**What is expected**
Scan the listing and copy each line where the word "computer" is present.

━━━━━ Material for this exercise ━━━━━

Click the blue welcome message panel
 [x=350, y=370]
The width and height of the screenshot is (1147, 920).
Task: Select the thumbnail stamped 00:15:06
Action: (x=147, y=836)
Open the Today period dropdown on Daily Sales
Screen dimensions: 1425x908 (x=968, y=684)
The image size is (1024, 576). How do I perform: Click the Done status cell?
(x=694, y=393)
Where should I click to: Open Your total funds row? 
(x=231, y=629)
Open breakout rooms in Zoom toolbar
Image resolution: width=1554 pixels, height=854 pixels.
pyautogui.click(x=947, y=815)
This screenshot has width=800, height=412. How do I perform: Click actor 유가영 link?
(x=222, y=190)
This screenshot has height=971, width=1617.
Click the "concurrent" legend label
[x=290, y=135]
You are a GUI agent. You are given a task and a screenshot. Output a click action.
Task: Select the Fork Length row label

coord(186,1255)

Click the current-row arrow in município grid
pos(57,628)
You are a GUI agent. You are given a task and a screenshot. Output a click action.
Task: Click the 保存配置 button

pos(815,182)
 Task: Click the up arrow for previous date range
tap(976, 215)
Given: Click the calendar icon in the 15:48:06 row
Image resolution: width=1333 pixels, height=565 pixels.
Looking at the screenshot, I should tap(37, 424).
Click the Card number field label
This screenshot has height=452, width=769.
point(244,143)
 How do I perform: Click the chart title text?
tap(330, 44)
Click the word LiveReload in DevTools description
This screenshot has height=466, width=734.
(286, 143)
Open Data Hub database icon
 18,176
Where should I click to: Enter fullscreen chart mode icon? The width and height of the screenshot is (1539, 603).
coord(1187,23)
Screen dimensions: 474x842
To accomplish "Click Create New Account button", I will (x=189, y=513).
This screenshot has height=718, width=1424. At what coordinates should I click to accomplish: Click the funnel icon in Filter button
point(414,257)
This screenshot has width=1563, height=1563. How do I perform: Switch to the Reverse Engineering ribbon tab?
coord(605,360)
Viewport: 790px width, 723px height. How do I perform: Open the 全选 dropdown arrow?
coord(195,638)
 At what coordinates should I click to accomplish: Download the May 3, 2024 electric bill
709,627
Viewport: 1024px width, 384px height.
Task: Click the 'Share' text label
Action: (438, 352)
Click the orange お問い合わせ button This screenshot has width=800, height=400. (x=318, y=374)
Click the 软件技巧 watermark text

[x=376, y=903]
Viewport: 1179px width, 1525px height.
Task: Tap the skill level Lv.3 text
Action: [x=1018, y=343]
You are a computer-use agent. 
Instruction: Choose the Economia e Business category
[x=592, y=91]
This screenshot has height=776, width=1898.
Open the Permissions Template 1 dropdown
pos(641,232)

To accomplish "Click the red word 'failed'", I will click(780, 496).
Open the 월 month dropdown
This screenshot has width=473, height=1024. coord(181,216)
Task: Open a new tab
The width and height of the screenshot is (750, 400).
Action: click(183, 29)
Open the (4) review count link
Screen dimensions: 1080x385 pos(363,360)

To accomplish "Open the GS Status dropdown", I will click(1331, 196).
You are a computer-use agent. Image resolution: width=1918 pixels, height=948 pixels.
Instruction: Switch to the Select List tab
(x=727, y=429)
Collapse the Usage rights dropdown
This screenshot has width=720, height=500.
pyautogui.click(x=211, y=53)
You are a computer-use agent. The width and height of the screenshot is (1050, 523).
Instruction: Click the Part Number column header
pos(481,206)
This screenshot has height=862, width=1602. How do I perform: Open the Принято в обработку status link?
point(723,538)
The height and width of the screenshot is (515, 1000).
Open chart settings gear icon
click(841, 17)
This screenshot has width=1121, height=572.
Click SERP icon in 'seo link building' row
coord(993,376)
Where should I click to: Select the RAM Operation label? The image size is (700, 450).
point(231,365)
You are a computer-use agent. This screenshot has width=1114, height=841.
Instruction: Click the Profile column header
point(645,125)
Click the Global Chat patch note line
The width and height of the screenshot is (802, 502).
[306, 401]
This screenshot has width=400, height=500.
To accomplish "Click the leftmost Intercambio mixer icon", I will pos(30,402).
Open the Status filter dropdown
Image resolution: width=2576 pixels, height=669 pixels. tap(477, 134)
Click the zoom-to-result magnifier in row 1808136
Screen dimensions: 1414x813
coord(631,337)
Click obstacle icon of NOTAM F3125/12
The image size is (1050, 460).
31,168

━━━━━

**Written solution**
You are a computer-use agent. 
You are a computer-use agent. Image resolution: width=1918 pixels, height=948 pixels.
You are a computer-use agent. The width and height of the screenshot is (1050, 523).
You are a computer-use agent. This screenshot has width=1114, height=841.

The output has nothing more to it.